> **Brano selezionato**
══════════

Android Auto, Google svela quali dati vengono raccolti dalla piattaforma

7 Ottobre 201523 commenti

Ha fatto molto discutere, ieri, la notizia che la nuova Porsche 911 non supporterà Android Auto, a causa di problemi di privacy: secondo il costruttore, Google avrebbe infatti potuto entrare in possesso di dati riguardanti il veicolo. Poche ore dopo, ecco arrivare la replica di Mountain View.

Come abbiamo letto ieri, un articolo di Motor Trend aveva dato eco alla posizione di Porsche. In particolare, le accuse che venivano mosse a Google e ad Android Auto riguardavano l’acquisizione indebita di dati relativi al veicolo. Citiamo:

Come parte dell’accordo che qualsiasi compagnia automobilistica deve accettare per entrare in partnership con Google, alcuni blocchi di dati avrebbero dovuto essere raccolti e spediti a Mountain View, California.

 

Dettagli come velocità del veicolo, posizione dell’acceleratore, temperatura del liquido refrigerante e dell’olio, revisioni del motore – praticamente Google vuole avere un dump OBD2 completo ogni qualvolta qualcuno attiva Android Auto. A detta di Porsche ciò non è legittimo.

══════════

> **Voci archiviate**

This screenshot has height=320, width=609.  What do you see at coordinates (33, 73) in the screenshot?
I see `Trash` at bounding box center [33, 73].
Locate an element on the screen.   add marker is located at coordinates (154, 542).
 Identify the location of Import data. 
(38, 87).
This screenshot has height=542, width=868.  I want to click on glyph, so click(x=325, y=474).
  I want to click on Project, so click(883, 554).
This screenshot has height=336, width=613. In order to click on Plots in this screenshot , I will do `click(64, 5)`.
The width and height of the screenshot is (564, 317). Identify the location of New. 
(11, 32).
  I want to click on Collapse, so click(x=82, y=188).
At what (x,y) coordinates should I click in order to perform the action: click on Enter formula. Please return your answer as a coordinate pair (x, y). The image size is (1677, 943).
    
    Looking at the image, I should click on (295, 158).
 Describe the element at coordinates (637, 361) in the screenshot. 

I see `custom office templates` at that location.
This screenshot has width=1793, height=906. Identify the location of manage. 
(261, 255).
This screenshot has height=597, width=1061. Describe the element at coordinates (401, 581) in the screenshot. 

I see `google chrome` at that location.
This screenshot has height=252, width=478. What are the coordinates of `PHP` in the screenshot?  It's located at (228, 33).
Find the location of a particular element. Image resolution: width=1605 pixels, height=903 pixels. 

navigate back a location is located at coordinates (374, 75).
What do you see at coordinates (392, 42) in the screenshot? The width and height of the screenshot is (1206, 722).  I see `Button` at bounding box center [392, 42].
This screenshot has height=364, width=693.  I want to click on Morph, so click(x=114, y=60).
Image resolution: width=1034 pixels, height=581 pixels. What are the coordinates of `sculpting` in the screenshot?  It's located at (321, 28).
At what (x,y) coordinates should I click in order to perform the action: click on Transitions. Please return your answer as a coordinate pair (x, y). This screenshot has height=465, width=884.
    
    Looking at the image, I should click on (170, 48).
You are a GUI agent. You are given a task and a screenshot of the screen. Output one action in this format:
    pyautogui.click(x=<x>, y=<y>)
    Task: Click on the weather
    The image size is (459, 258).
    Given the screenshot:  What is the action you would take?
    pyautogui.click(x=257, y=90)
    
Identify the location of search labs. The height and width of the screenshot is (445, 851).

══════════

Riporta parola per parola il tratto dell'articolo su Android Auto compreso tra "Android Auto, Google" e "di Mountain View.", estremi inclusi.

Android Auto, Google svela quali dati vengono raccolti dalla piattaforma

7 Ottobre 201523 commenti

Ha fatto molto discutere, ieri, la notizia che la nuova Porsche 911 non supporterà Android Auto, a causa di problemi di privacy: secondo il costruttore, Google avrebbe infatti potuto entrare in possesso di dati riguardanti il veicolo. Poche ore dopo, ecco arrivare la replica di Mountain View.